Supersizing the Second Amendment? (Part II)


  • By Adam Winkler, Professor of Law, UCLA School of Law. Professor Winkler signed an amicus brief filed in McDonald v. City of Chicago supporting incorporation through the Privileges or Immunities Clause of the Fourteenth Amendment.

    [Part I of "Supersizing the Second Amendment?" is available here.]

    So why do I still say that gun control advocates are also seemed to be big winners?

    Because the Justices seemed to think that, regardless of incorporation, state and local governments would retain wide leeway to enact gun control. The only words used as much as "fundamental" and "implicit in ordered liberty" in the argument were "reasonable regulation."

    Numerous Justices expressed their support for the idea that the Second Amendment did not prohibit reasonable regulation of firearms. Justice Kennedy said that lawmakers still "have substantial latitude and ample authority to impose reasonable regulations." Justice Ruth Bader Ginsburg said that she "thought that Heller allowed for reasonable regulation." Justice Scalia didn't use that catchphrase, but went out of his way to say that Heller "was very careful not to impose" severe limits on the federal government "precisely because it realized that" gun violence "is a national problem."

    There are two ways to think about "reasonable regulation." The first is what I've long endorsed: the Second Amendment should be governed by the formal "reasonable regulation" standard uniformly used in state constitutional law. Forty-two states have constitutional protections for the individual right to bear arms and all of them apply a deferential standard by this name. Under that test, any regulation will be allowed to stand so long as it doesn't effectively destroy or nullify the individual's right to have a gun for self-defense. Some types of weapons can be banned so long as individuals have access to others. Applying this test, almost all gun control survives.

    The second way to think about "reasonable regulation" is not as a formal test but as shorthand for allowing lawmakers broad leeway to regulate guns. This seems to be what the Court did in Heller. The Justices did not formally adopt the state law standard of review. Instead, they adopted categorical rules and recognized a number of gun control "safe harbors." While they don't create a standard of review, the exceptions listed out in Heller encompass most forms of gun control. None of these are constitutionally infirm under the Second Amendment.

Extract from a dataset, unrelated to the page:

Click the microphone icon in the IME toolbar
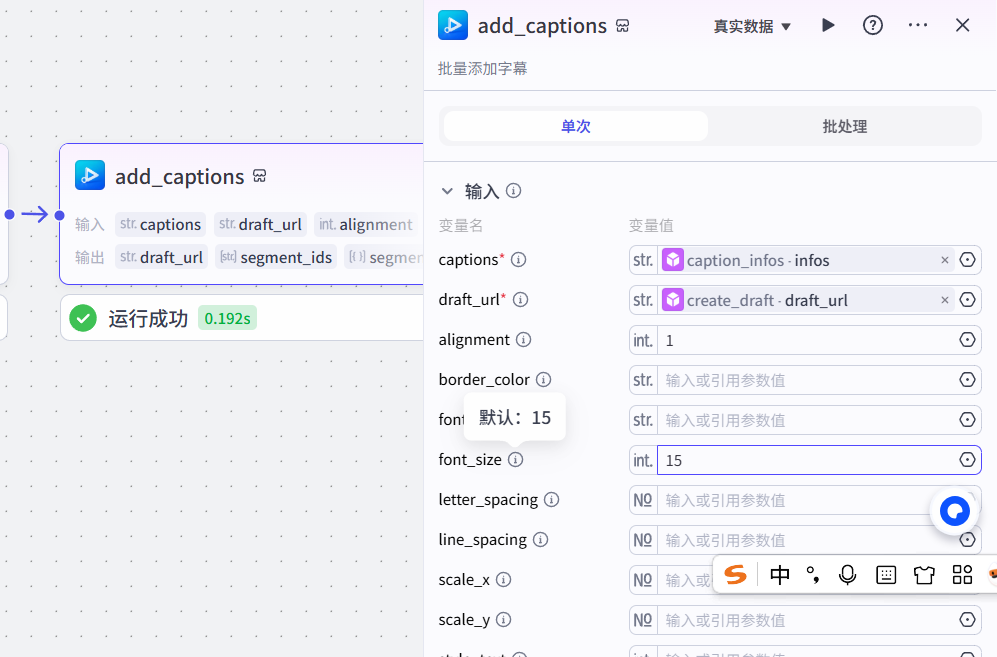997x657 pixels. tap(848, 574)
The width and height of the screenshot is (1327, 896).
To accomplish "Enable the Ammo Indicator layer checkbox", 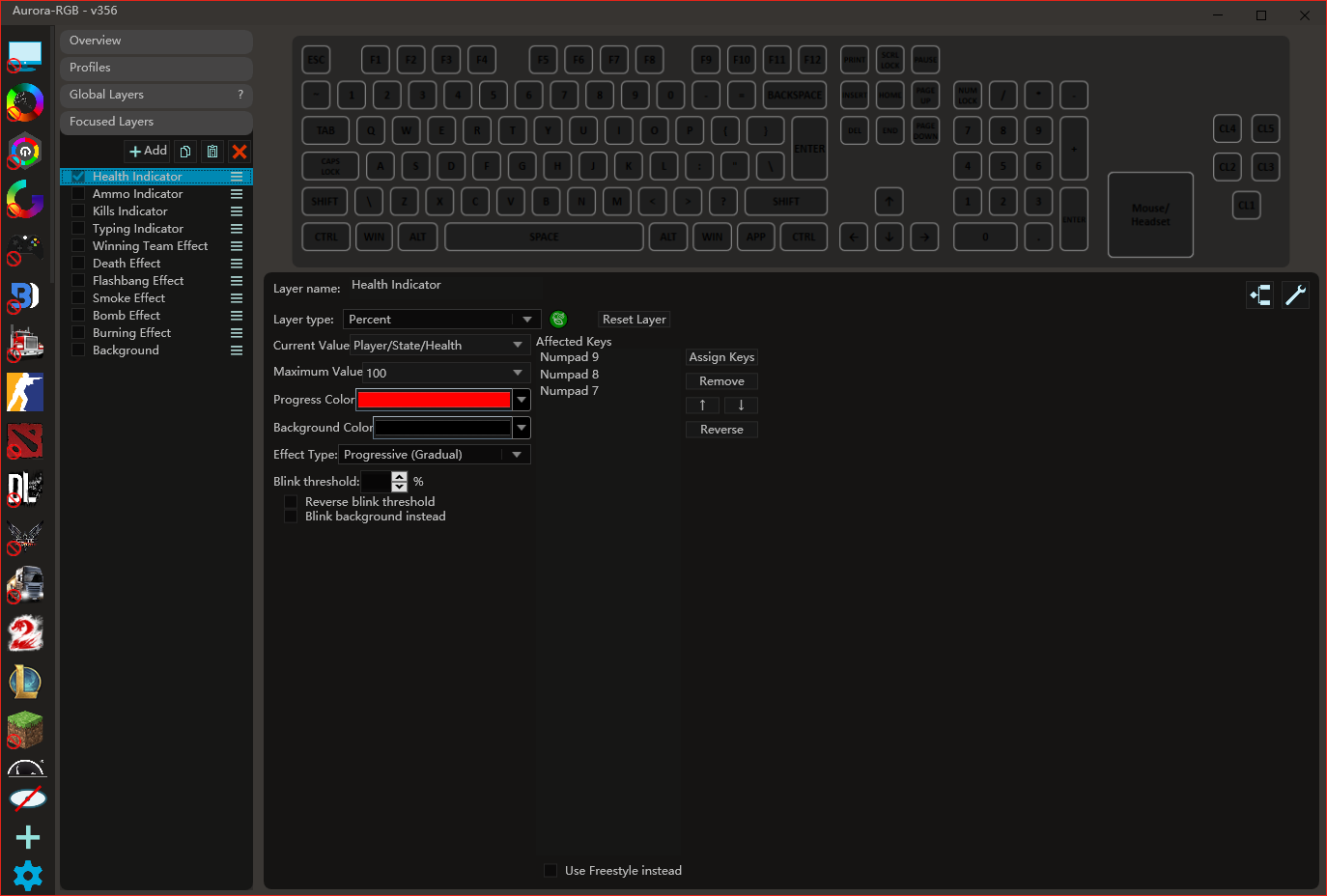I will [77, 193].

    The distinction between these two ways of thinking about reasonable regulation may be more theoretical than practical. The legal effect of Heller has been to permit the vast majority of gun control laws to survive judicial review. In fact, not a single law has been invalidated for violating the Second Amendment since Heller. That's not for a shortage of cases. There have been over 150 federal court decisions on the constitutionality of gun control since Heller and none ruled that the Second Amendment was infringed. Whether the Court promotes the state law standard of review or approaches the Second Amendment with categorical reasoning, the effect on gun control is the same. It almost always survives.

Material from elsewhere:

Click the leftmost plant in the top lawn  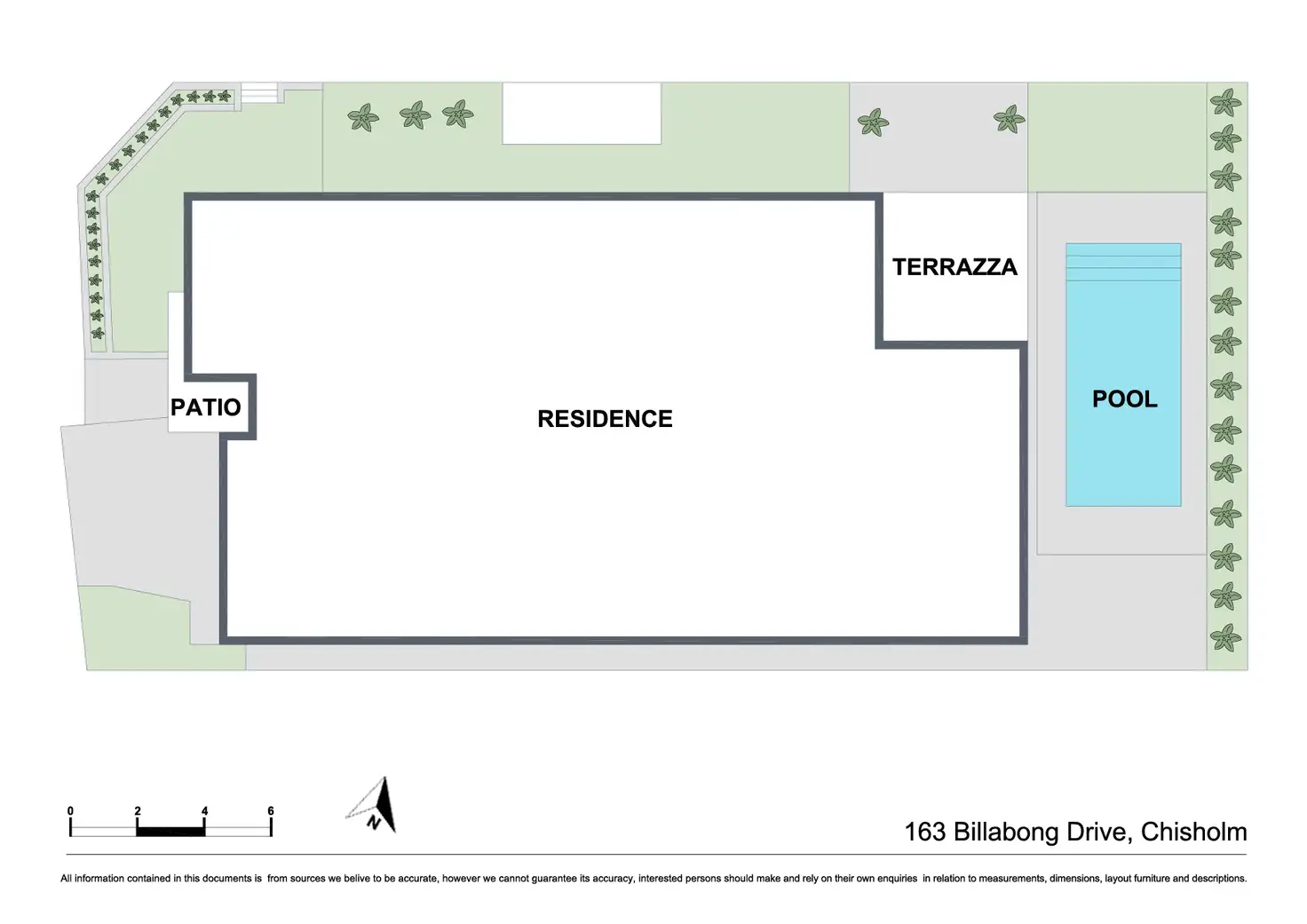tap(362, 117)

    Of course, even if the Court makes clear in McDonald that most gun control laws don't run afoul of the Second Amendment, there are certain to be some laws invalidated in the future. Permitting or licensing laws that give unfettered discretion to police chiefs over who can have or carry a firearm are troublesome, and open the door to arbitrary determinations. Constitutional rights shouldn't be subject to anyone's discretion. But even if that type of law is invalidated, almost all other sorts of gun control laws seem destined to survive.

    Maybe McDonald will "supersize" the right to bear arms by applying it to the states. But the effect on gun control is likely to make this landmark case little more than a small fry.